I’m sure we all manage our reputations to a degree, we are human and it’s a part of that. You might not call it that and the prime motivation for your action probably isn’t that, but most people care. But I’m talking about people and organisations more concerned with managing perception than reality. Where their version of the truth makes little accommodation for how things are.
I’ve seen an organisation recently clearly attempting to manipulate ratings on a well known website that is designed to rate how good an employer an organisation is. Astring of negative reviews from leavers about how poor the culture was followed by a veritable tidal wave of internal reviews (all with very similar ratings and wordings) which popped up on the site in a short time frame.
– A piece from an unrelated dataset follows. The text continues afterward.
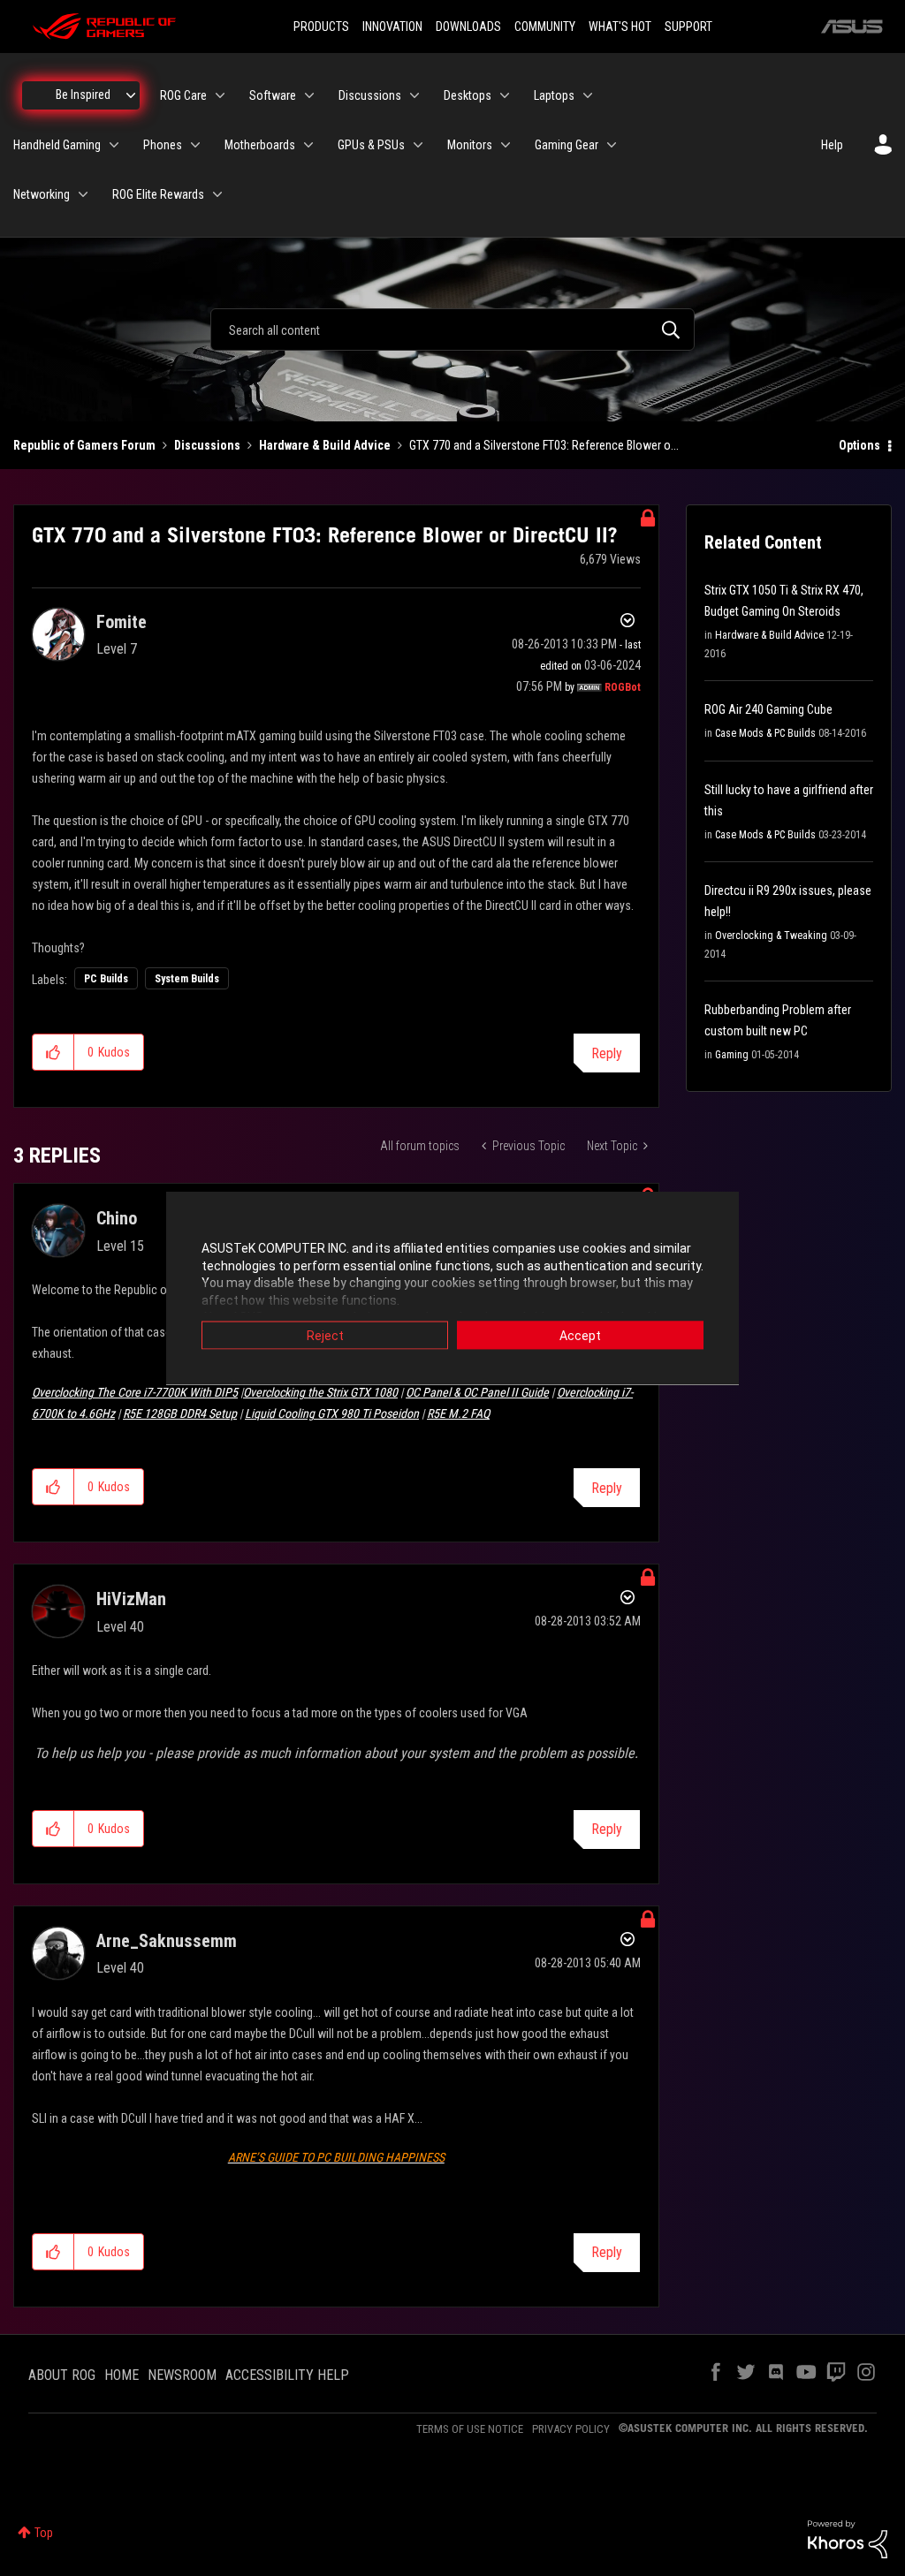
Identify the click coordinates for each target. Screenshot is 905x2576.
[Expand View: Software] (309, 95)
It’s sad they have time enough to do that and not enough awareness or commitment to get things right in the first place.
Similarly, I’ve been in more than one conversation recently where people are clearly wanting to come across as reasonable and then mortally wronged, because high ground is handy. The arc of the conversation is predictable and the goal is point scoring. Not to be up front or honest or progress the conversation. Throughout my career I’ve found a strong correlation between people saying ‘Let’s get our cards on the table’ with being able to see a whole deck of cards hidden clumsily up someone’s sleeve. They use a phrase that I associate with some really honest people – they are just using it dishonestly.
It saddens me. Not allowing the truth out for long enough to be vulnerable costs us all. Whether you are an organisation or an individual the truth should matter, not effectively creating a mirage.
So next time that you see an organisation appear on stage talking about how well they treat their people then try speaking to some of their people to get to the truth.
The next time someone feigns hurt at a perceived slight to gain something else – then just treat it as something else you know about them.
The world has too many people trying to win a debate and too few trying to get to the truth. That truth includes ugly bits. Scratch away the veneer and deal with the reality.